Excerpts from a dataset
Start of Block
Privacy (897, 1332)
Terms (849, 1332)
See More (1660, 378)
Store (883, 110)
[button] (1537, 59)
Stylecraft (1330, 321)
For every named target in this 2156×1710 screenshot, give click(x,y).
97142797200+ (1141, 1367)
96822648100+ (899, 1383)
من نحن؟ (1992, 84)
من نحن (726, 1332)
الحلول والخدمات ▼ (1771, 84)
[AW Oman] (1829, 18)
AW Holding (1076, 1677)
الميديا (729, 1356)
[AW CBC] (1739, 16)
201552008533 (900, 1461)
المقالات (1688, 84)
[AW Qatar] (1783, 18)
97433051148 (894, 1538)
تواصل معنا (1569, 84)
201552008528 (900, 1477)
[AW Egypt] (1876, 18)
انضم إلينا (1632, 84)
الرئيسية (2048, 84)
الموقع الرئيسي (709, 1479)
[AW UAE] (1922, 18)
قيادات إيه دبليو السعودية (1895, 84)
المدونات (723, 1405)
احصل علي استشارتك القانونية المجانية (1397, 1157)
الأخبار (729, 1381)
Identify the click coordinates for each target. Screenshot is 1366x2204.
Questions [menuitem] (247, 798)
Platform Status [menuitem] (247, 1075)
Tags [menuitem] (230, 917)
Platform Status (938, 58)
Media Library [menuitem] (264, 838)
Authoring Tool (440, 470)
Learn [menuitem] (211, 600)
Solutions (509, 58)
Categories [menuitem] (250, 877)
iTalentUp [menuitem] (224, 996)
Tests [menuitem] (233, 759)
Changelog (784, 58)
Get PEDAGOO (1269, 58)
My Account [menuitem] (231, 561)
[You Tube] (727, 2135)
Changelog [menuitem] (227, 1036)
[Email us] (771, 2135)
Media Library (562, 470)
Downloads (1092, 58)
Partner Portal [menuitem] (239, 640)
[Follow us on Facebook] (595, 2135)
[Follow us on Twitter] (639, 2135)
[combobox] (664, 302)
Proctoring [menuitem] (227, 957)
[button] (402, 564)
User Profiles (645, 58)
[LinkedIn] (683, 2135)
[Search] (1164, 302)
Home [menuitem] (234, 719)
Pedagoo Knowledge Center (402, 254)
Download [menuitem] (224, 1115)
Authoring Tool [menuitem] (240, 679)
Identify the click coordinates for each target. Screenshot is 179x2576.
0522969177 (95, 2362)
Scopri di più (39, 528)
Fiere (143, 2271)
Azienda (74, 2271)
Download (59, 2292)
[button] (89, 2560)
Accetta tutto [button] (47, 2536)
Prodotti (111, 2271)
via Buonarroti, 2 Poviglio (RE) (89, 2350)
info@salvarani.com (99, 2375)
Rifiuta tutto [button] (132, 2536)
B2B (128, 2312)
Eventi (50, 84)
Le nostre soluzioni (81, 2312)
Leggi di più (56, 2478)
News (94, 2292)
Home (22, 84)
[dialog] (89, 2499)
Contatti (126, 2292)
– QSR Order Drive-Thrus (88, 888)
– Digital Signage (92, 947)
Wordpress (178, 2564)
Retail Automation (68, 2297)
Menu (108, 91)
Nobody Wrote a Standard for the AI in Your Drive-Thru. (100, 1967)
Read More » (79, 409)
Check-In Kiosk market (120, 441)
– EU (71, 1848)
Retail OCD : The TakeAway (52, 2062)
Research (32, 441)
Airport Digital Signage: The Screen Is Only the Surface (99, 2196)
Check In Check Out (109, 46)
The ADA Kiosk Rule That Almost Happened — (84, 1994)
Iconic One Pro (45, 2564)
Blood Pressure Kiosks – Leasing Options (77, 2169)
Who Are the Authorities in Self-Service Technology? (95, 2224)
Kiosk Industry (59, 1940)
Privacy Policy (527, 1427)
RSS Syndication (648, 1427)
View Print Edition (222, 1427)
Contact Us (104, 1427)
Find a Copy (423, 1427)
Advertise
End of Block
- _Task brief_:
Copy exactly the lines above, from the one containing "Get PEDAGOO (1269, 58)" through the very last line.

- _Expected answer_:
Get PEDAGOO (1269, 58)
My Account [menuitem] (231, 561)
[You Tube] (727, 2135)
Changelog [menuitem] (227, 1036)
[Email us] (771, 2135)
Media Library (562, 470)
Downloads (1092, 58)
Partner Portal [menuitem] (239, 640)
[Follow us on Facebook] (595, 2135)
[Follow us on Twitter] (639, 2135)
[combobox] (664, 302)
Proctoring [menuitem] (227, 957)
[button] (402, 564)
User Profiles (645, 58)
[LinkedIn] (683, 2135)
[Search] (1164, 302)
Home [menuitem] (234, 719)
Pedagoo Knowledge Center (402, 254)
Download [menuitem] (224, 1115)
Authoring Tool [menuitem] (240, 679)
Identify the click coordinates for each target. Screenshot is 179x2576.
0522969177 (95, 2362)
Scopri di più (39, 528)
Fiere (143, 2271)
Azienda (74, 2271)
Download (59, 2292)
[button] (89, 2560)
Accetta tutto [button] (47, 2536)
Prodotti (111, 2271)
via Buonarroti, 2 Poviglio (RE) (89, 2350)
info@salvarani.com (99, 2375)
Rifiuta tutto [button] (132, 2536)
B2B (128, 2312)
Eventi (50, 84)
Le nostre soluzioni (81, 2312)
Leggi di più (56, 2478)
News (94, 2292)
Home (22, 84)
[dialog] (89, 2499)
Contatti (126, 2292)
– QSR Order Drive-Thrus (88, 888)
– Digital Signage (92, 947)
Wordpress (178, 2564)
Retail Automation (68, 2297)
Menu (108, 91)
Nobody Wrote a Standard for the AI in Your Drive-Thru. (100, 1967)
Read More » (79, 409)
Check-In Kiosk market (120, 441)
– EU (71, 1848)
Retail OCD : The TakeAway (52, 2062)
Research (32, 441)
Airport Digital Signage: The Screen Is Only the Surface (99, 2196)
Check In Check Out (109, 46)
The ADA Kiosk Rule That Almost Happened — (84, 1994)
Iconic One Pro (45, 2564)
Blood Pressure Kiosks – Leasing Options (77, 2169)
Who Are the Authorities in Self-Service Technology? (95, 2224)
Kiosk Industry (59, 1940)
Privacy Policy (527, 1427)
RSS Syndication (648, 1427)
View Print Edition (222, 1427)
Contact Us (104, 1427)
Find a Copy (423, 1427)
Advertise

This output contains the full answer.